Liz split a bag of crisps open, passed them round. ‘You can’t explain in theory. It’s far too complicated. It’s a body thing, Hilary. The teacher uses his hands on you, to put your posture right, correct any part that’s stiff or out of line. Hey, Ivan, why not give Hilary a lesson, sometime when you’re free? It’ll make a lot more sense then.’

Ivan shrugged, seemed hurt. Hilary would have liked him to continue. She was intrigued by the thought of learning to use oneself; surprised to hear him say that one mustn’t rely on feelings. At Brignor, too, feelings had been suspect, had always to be discounted. Yet this was ‘a body thing’, not soul.

Jenny brushed crisp crumbs from her skirt. ‘I had a lesson once myself, but the teacher chap was really very formal – all dressed up in pinstripes and a watch chain, as if he’d come from Harley Street, or some swanky City bank. Forgive me being personal, Ivan, but why do your crowd look so weird?’

Ivan grinned, gestured to his own strange combination of loose multicoloured waistcoat over purple tracksuit bottoms. ‘We believe in being comfortable, that’s all. You can’t do body-work in pinstripes – though the old school do, of course, and dear F.M. himself always wore a suit, and even spats.’

‘I wouldn’t say you’re typical, though, would you, Ivan?’ Liz shook out the crisp bag, retrieved a few last broken shreds.

‘What’s typical?’

‘Well, take Keith Thompson. He’s an Alexander teacher, but much less way-out than you.’

‘And what’s way-out? A very relative concept, and often a judgemental one.’

‘Oh, Ivan! You’re impossible.’

‘No, I’m not.

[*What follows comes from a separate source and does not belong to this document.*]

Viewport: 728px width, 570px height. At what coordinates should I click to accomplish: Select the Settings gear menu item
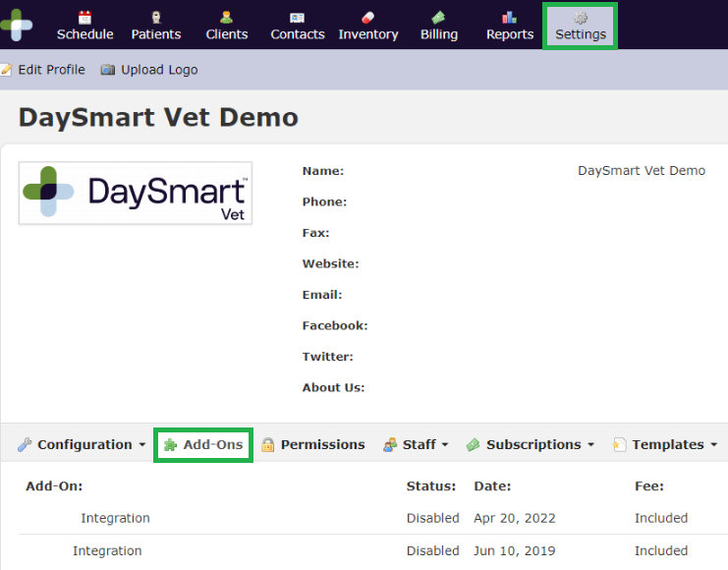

And anyway, it’s really very simple. As far as I’m concerned, clothes reflect the spirit, and vice versa, so if you’re imprisoned in tight belts and stiffened collars, you can’t feel free or open. The way most people dress is only sheer convention. They’re mostly far too scared to break the rules or differ from the herd. Yet people just don’t realise how simple it is to dress the way they want, rather than be dictated to by fashion – which is only another name for tyranny and money-making.’

‘Strong talk, Ivan! You should have brought your soapbox.’ Liz drained her glass, stood up. ‘You layabouts can stay here. I’ve got work to do – a meal to cook and about five full loads of washing. I don’t know why I do my daughters’ washing, when one’s left school and the other’s married.’

Tim lolled back in his chair. ‘People wash too much these days. Labour-saving machines actually make more work, Jenny keeps bunging in my shirts to justify the expense of our new Zanussi Super. Then someone has to iron them.’

‘Someone?’ Jenny asked. ‘I wonder who.’

‘That’s not the point. It’s extra work, whoever does it. If I were female – which God forbid – I’d rather have dirty sheets, but more time to sleep on them.’

Hilary was tempted to agree, once she saw the pile of washing – almost spotless sheets and shirts, things worn twice, at most, yet all bundled into the dirty linen basket. She wouldn’t dare confess to Liz that their Brignor habits were washed just once a year, and blankets every three years. (Sheets they didn’t use at all, except in the Infirmary, and even those were rarely laundered, unless a nun had something contagious like mumps or shingles.) They had lived like sixteenth-century peasants who had to wash their clothes in ponds and streams. She was beginning to feel more and more extraordinary, a throwback to medieval times, who had been pitched into the present with all the wrong conditioning and customs.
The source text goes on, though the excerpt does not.